Ruling of the general court of the European Union, 22 January 2015, WET DUST CAN’T FLY
The Community trade mark WET DUST CAN’T FLY was registered on 16 January 2009 in the name of REXAIR for products and services in classes 3, 7 and 37 relating to cleaning and maintenance.
In January 2011, the company PRO-AQUA filed an application for the declaration of partial invalidity of the above-mentioned trade mark.
This application was based on Article 7, paragraph 1, sub-paragraphs b) and c) of the European regulation 207/2009 relating to the absolute grounds for refusal of trade marks with no distinctive character (sub-paragraph b)) and of trade marks composed exclusively of signs or of indications which could be used, commercially, to designate the type, quality, quantity, intended purpose, value or geographical origin of the product or service, the time of production of the product or of delivery of the service, or any other characteristics relating to the product or service.

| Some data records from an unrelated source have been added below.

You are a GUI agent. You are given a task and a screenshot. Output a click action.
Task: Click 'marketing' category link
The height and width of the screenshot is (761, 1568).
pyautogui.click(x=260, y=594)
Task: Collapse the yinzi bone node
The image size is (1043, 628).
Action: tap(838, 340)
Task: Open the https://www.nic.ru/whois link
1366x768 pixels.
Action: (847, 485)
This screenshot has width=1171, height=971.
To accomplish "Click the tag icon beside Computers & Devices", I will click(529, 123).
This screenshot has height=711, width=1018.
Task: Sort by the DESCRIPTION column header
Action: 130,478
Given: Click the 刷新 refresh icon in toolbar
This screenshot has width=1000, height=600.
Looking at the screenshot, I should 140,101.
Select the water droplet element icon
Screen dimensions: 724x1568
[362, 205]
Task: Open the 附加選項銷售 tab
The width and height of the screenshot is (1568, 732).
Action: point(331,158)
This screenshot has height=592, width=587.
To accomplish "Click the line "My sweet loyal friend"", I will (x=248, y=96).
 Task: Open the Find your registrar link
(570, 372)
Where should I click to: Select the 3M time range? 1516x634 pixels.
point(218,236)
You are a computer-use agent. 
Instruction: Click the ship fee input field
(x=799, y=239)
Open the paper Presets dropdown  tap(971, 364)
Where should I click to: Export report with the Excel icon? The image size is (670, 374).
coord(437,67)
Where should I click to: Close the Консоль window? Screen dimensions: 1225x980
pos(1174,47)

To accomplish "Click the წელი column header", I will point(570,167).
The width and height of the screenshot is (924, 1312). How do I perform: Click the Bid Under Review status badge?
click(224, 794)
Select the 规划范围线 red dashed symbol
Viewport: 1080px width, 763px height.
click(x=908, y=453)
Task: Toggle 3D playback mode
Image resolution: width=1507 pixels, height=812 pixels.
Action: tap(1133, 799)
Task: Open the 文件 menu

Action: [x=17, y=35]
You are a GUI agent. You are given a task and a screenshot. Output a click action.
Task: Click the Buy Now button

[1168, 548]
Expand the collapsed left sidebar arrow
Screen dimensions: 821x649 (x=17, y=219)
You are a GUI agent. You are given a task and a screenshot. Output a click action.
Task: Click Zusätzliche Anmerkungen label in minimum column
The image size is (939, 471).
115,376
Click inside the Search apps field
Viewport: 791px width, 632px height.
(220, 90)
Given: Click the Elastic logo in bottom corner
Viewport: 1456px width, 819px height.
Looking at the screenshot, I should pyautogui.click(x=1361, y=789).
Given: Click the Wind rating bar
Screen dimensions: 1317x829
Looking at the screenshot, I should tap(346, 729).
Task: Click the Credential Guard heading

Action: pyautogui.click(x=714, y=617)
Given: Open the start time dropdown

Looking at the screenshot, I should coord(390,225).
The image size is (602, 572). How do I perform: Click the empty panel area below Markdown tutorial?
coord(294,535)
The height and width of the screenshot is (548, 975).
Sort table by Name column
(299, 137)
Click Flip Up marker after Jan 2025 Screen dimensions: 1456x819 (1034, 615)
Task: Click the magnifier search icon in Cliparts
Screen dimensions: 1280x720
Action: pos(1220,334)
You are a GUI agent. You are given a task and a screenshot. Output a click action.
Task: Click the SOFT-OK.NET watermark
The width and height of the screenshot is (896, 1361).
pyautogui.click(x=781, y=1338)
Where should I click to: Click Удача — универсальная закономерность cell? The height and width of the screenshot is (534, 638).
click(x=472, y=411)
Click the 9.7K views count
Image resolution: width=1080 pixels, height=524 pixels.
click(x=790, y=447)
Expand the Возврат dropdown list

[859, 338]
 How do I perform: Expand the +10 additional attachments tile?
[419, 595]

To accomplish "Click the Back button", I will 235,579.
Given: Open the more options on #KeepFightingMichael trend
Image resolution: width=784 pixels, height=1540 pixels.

The General Court of the European Union confirmed the position of the cancellation division and of the Board of Appeal on the grounds that:
- The trade mark WET DUST CAN’T FLY does not describe the products and services covered to the extent that this expression does not describe how these products and services function, since they do not aim to wet dust and do not refer either directly or indirectly to dust. Consequently, a consumer will not purchase such products and services “with the aim of preventing dust from flying by wetting it”.
- In light of the preceding argument, the trade mark cannot be deemed to describe how the cleaning machines and tools function and as such there is no need to ensure the availability of this expression for competitors.
- The concept of “wet dust” is physically impossible, since dust is no longer dust once it is wet. In fact, the juxtaposition of these two terms “gives the concept a fanciful and distinctive character”. As a result, the expression WET DUST CAN’T FLY “calls for a certain effort of interpretation by consumers, who will not immediately associate it with the products in question”, thus giving this expression “originality and resonance, which trigger a cognitive process in the mind of the relevant consumer”.
As a result, the registration of the trade mark was maintained.
The question arises, however, as to the relevance of the arguments made by the claimant. Indeed, a cancellation action on the grounds of the deceptive nature of the trade mark could have had more chance of succeeding, to the extent that this trade mark leads consumers to believe that the products and services in relation to which it is registered are aimed at wetting dust, which is not the case here according to the Court’s arguments.